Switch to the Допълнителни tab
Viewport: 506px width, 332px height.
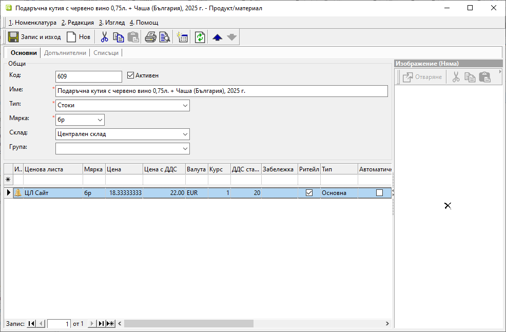pos(65,53)
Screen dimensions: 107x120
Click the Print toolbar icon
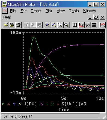coord(18,25)
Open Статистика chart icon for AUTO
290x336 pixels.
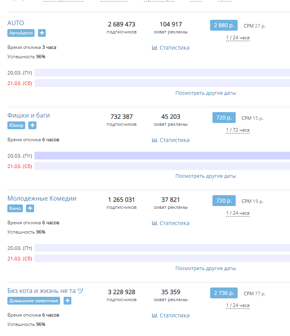[155, 48]
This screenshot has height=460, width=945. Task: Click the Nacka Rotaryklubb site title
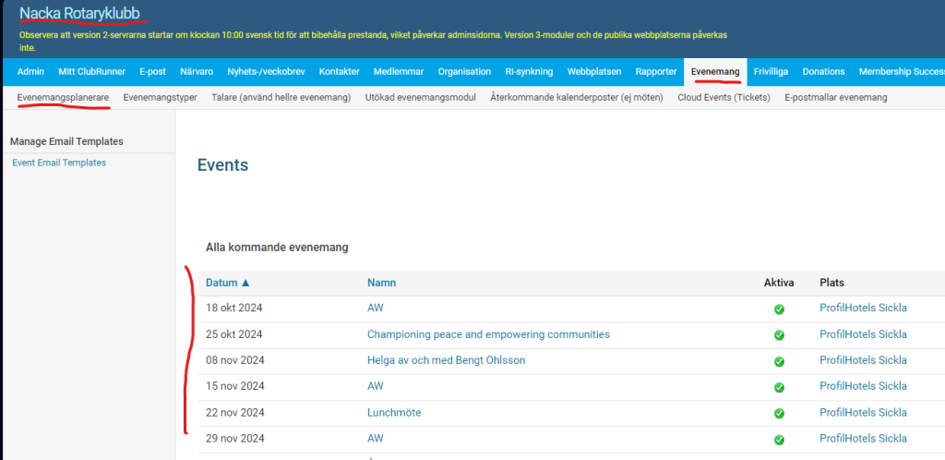tap(80, 14)
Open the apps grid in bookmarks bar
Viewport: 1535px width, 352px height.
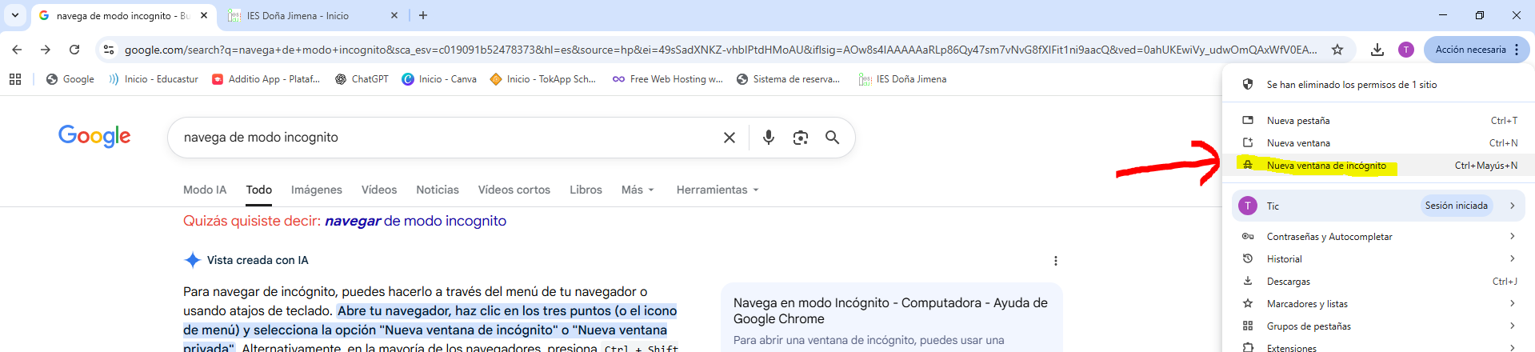15,79
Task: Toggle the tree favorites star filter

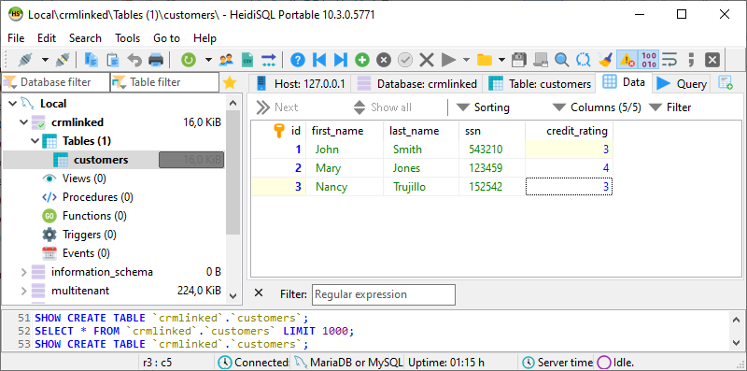Action: [x=230, y=83]
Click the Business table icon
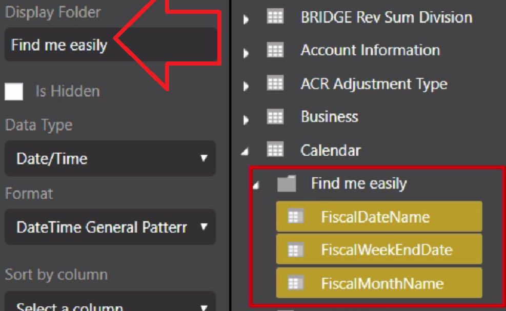This screenshot has width=506, height=311. [275, 116]
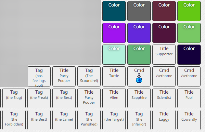Choose the dark navy Color tile
The image size is (205, 132).
(x=189, y=55)
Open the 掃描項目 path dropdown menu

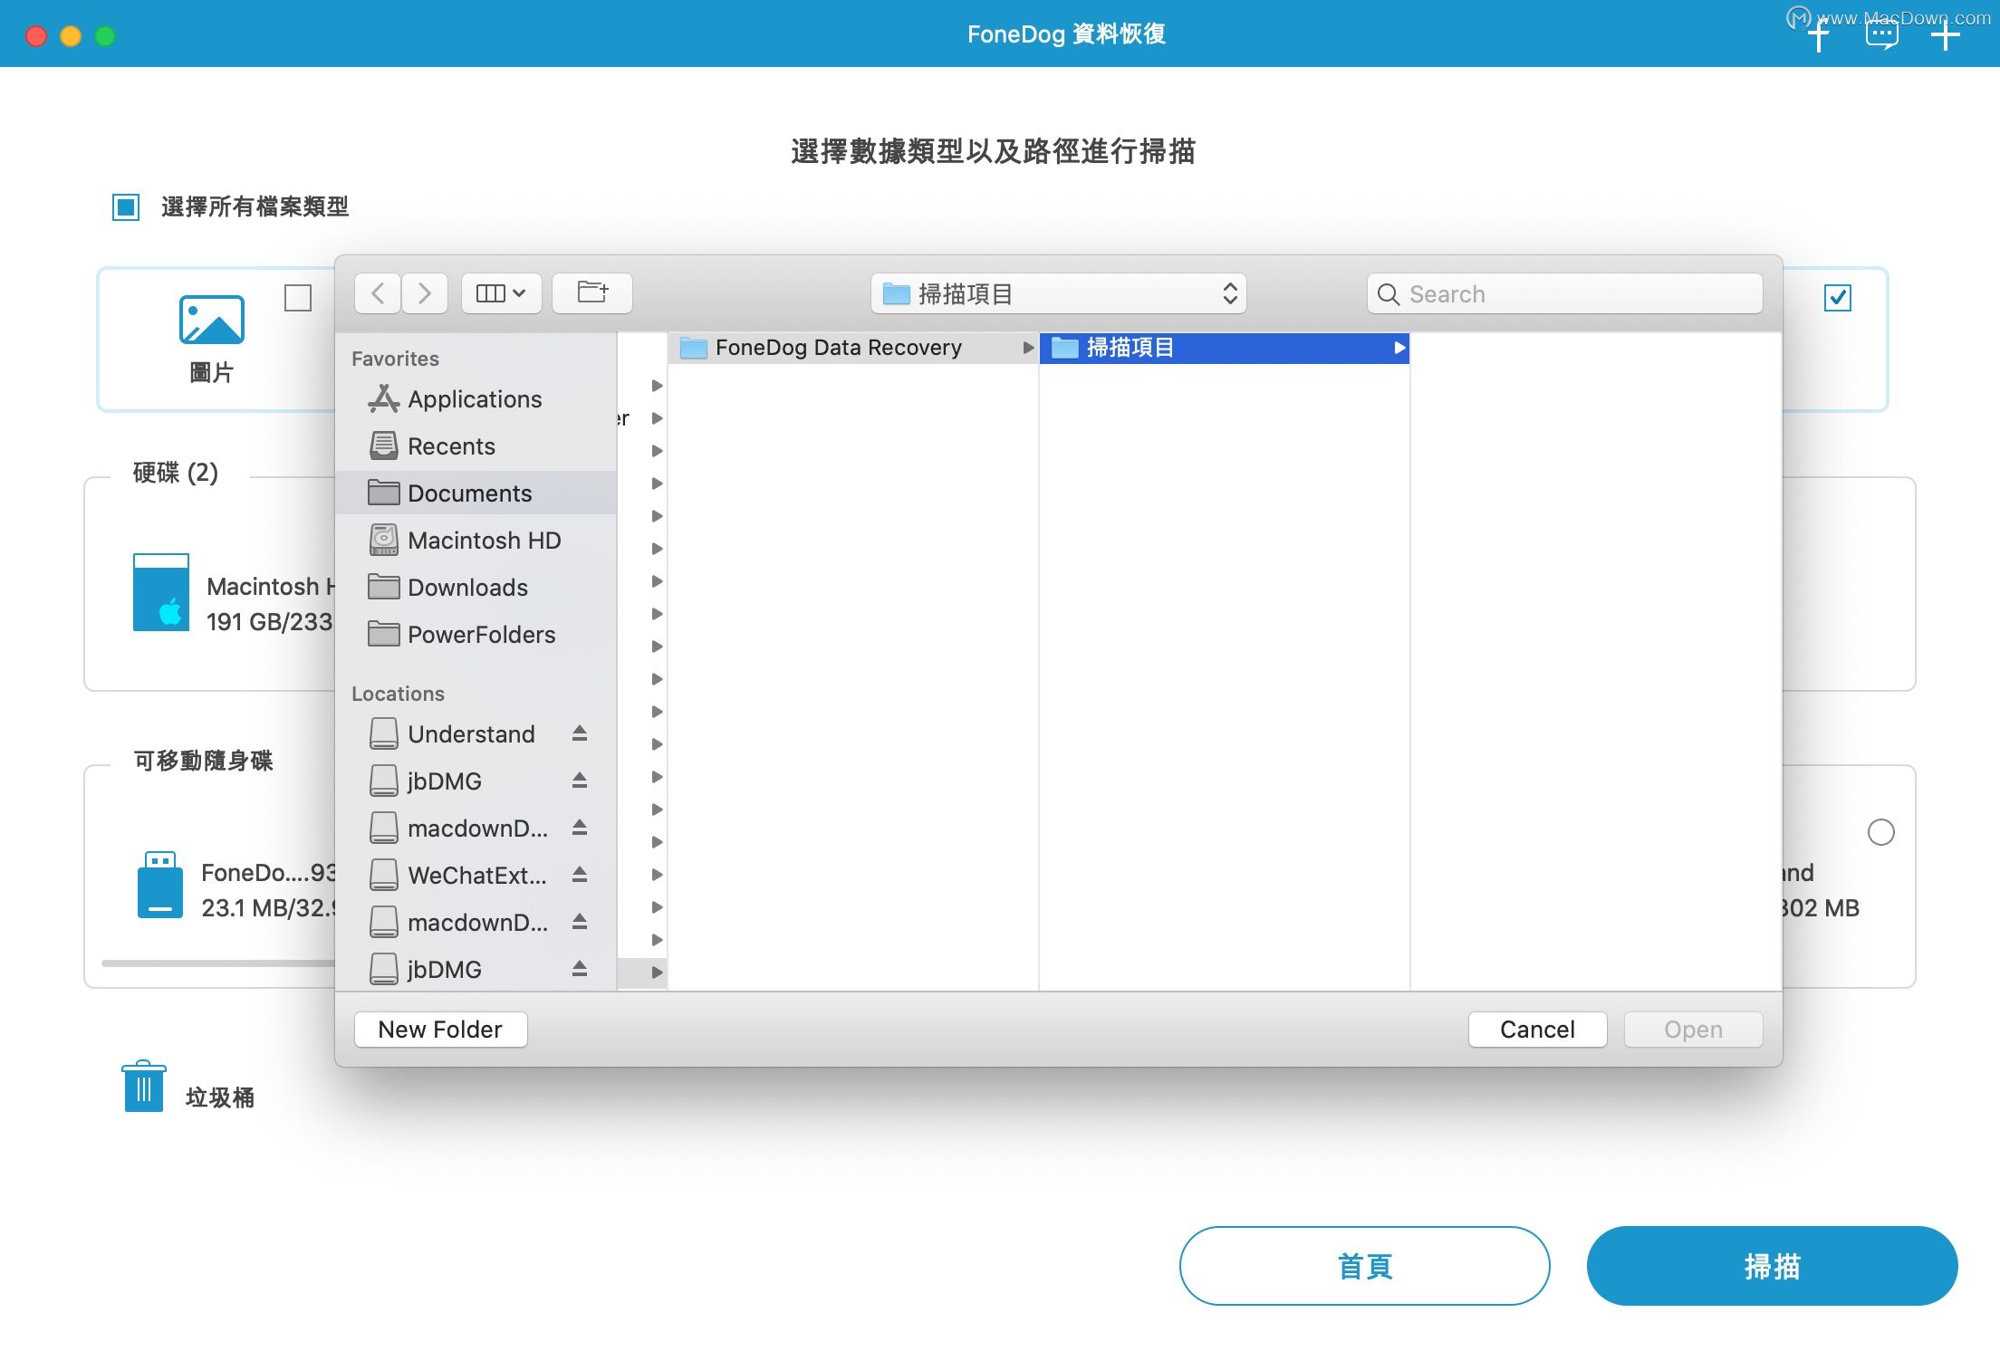(x=1057, y=292)
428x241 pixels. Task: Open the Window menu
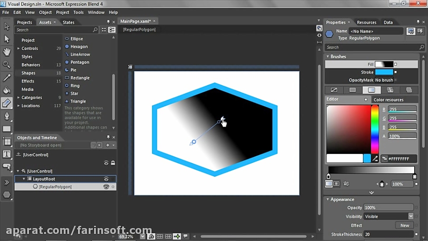click(x=96, y=12)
──────────
▶ What is needed
Give back every record exactly. Omit the pictures.

▶ Response area
Switch to the Допълнителни tab
Viewport: 506px width, 332px height.
pos(65,53)
Screen dimensions: 107x120
Click the Print toolbar icon
coord(18,25)
Open Статистика chart icon for AUTO
290x336 pixels.
[155, 48]
This screenshot has height=460, width=945. Task: Click the Nacka Rotaryklubb site title
tap(80, 14)
Open the apps grid in bookmarks bar
Viewport: 1535px width, 352px height.
15,79
Task: Toggle the tree favorites star filter

Action: [x=230, y=83]
Click the Business table icon
This screenshot has width=506, height=311. [275, 116]
Choose the dark navy Color tile
The image size is (205, 132).
(x=189, y=55)
Open the 掃描項目 path dropdown menu

(x=1057, y=292)
428x241 pixels. Task: Open the Window menu
click(x=96, y=12)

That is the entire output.